Uiteindelijk bereikte het groepje Jeruzalem. Diep onder de indruk waren de mannen toen ze de Heilige Stad voor het eerst zagen. „Wij zeiden tot onszelf: „Wij zullen uw poorten intreden, o Jeruzalem.””
In Hebron bezocht M’Cheyne de moskee „waarvan men meent dat die boven de spelonk van Machpela gebouwd is”. Ook toen was er al haat: „Toen wij de straten van Hebron doortrokken, schreeuwden ons de knapen en de meisjes na: „Nazarani!” Wat ons deed opmerken dat ”Nazareeër” thans nog een scheldnaam in dat land is.”
Tijdens zijn reis raakte M’Cheyne er nog sterker van overtuigd dat de kerk het Evangelie moet verkondigen aan de Joden. Na zijn terugkomst in Dundee preekte hij over Romeinen 1:16, „Eerst de Jood…” Sterk zag de jonge predikant uit naar hun bekering – ook „omdat hun aanneming voor de wereld zal zijn het leven uit de doden”. Er ligt volgens hem „in de Jood een bijzondere geschiktheid om de zendeling der wereld te zijn”. De bekering van het Joodse volk zou in zijn visie dus ook nog grote gevolgen krijgen voor „de wereld”.
Thomas Boston
Andere puriteinen, en nadere reformatoren, voorzagen eveneens een zegenrijke toekomst voor het Joodse volk. Bekend zijn Thomas Boston (1676-1732) en in Nederland Wilhelmus à Brakel (1635-1711). Ook à Brakel wist al ver voor 1948 dat het Joodse volk zou terugkeren naar „Kanaän” en het „zekerlijk nog bekeerd zou worden”.

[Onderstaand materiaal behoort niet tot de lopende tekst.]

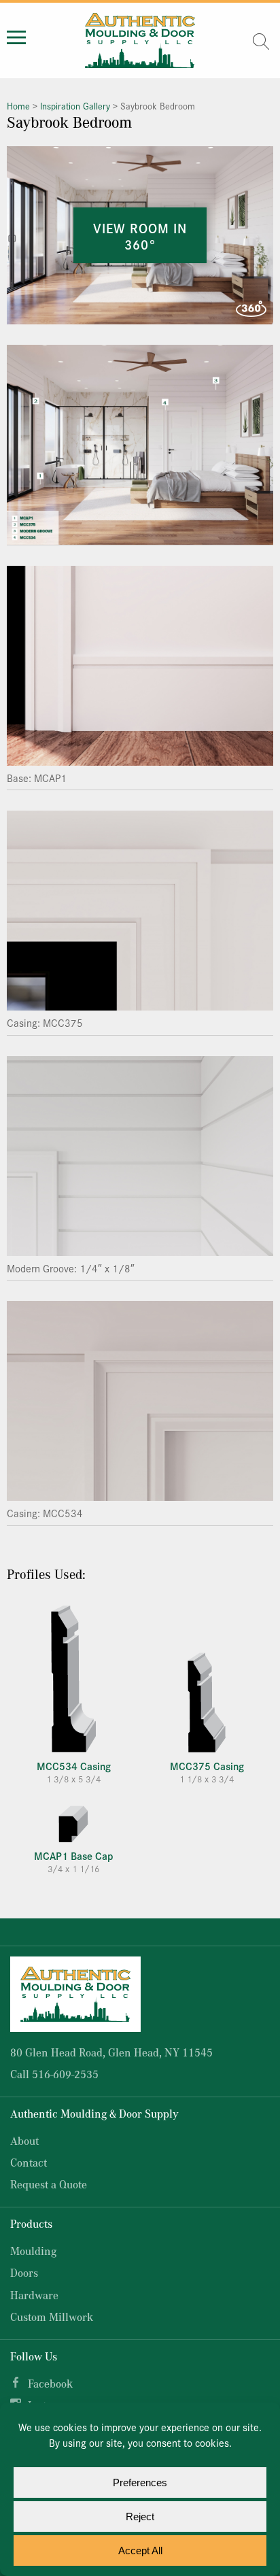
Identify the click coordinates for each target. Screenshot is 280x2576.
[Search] (261, 41)
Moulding (33, 2250)
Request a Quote (48, 2184)
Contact (28, 2162)
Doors (24, 2272)
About (24, 2140)
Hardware (34, 2295)
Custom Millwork (51, 2316)
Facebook (50, 2383)
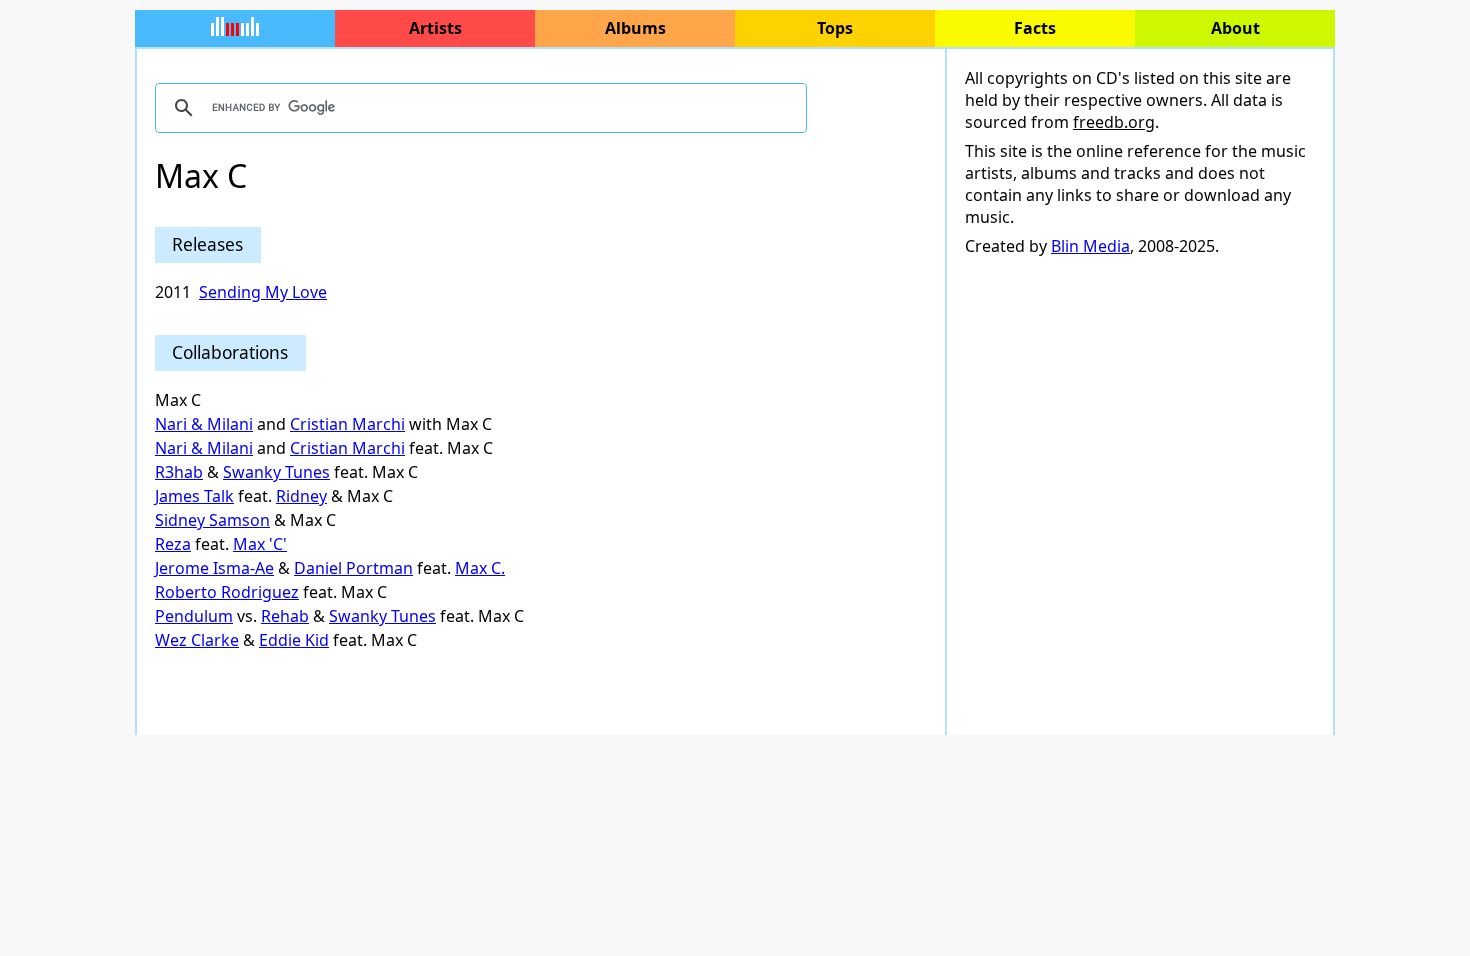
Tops (835, 28)
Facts (1035, 28)
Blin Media (1090, 246)
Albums (635, 28)
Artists (435, 28)
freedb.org (1114, 122)
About (1235, 28)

Wie de afschuwelijke beelden van afgelopen week zag, zou zich alle moed laten ontnemen. Maar er komt een andere tijd, aldus M’Cheyne; die tijd noemde hij zelfs „nabij”. Eens zal het Joodse volk „tot een zegen” worden – óók voor Palestijnen (al kende hij die nog niet). De predikant verwijst hier naar Zacharia 8:23: „Het zal in die dagen geschieden dat tien mannen uit allerlei tongen der heidenen grijpen zullen, ja, de slip grijpen zullen van één Joodse man, zeggende: Wij zullen met u gaan, want wij hebben gehoord dat God met u is.” Dit is nog nooit vervuld; maar als het Woord Gods waarheid is, moet ook dit woord waarheid bevonden worden.”
Tijdens zijn zendingsreis maakte M’Cheyne verschillende gedichten. Hij herdichtte ook een Hebreeuws gedicht. Enkele coupletten daaruit:
Sterke God, tot Wie ik zucht,
geef de tijden sneller vlucht,
dat Uw Israël herrijz’
en elk volk dit wonder prijz’.
Heerlijk zij in ieders oog
wat U tot haar heil bewoog.
God van heerlijkheid en kracht
Losser van ons voorgeslacht,
toon ook nu, dat U door strijd
Uw beminde volk bevrijdt.
Vel des vijands sterkten neer
en verwoest ze als weleer
Heere, dat het jubeljaar
’t treurend Sion vreugde baar’.
Mag de zilveren trompet
spoedig aan de mond gezet
en ’t gevangen volk bevrijd
van zijn juk en dienstbaarheid?
Waarom duldt U onze smart?
Zie de trotsheid die ons tart.
Onze heil’ge vreugd verging,
die elk plechtig feest omving.
Hoor Uw wijnstok, eens vol vrucht,
hoe z’ onvruchtbaar tot U zucht.
Sterke God, tot Wie ik zucht,
geef de tijden sneller vlucht,
dat Uw Israël weer zij,
eens opnieuw bemind en vrij,
zodat ieder volk erkent,
dat U Isrels Losser bent.
(vrije weergave door ds. C.J. Meeuse; melodie Vaste Rots van mijn behoud)
M’Cheyne heeft nog áltijd veel te zeggen. Reden waarom de in februari overleden J.H. Mauritz, oud-directeur van de Jeugdbond Gereformeerde Gemeenten, een boek over hem schreef: ”Kom naar de levensbron. McCheyne voor jou”.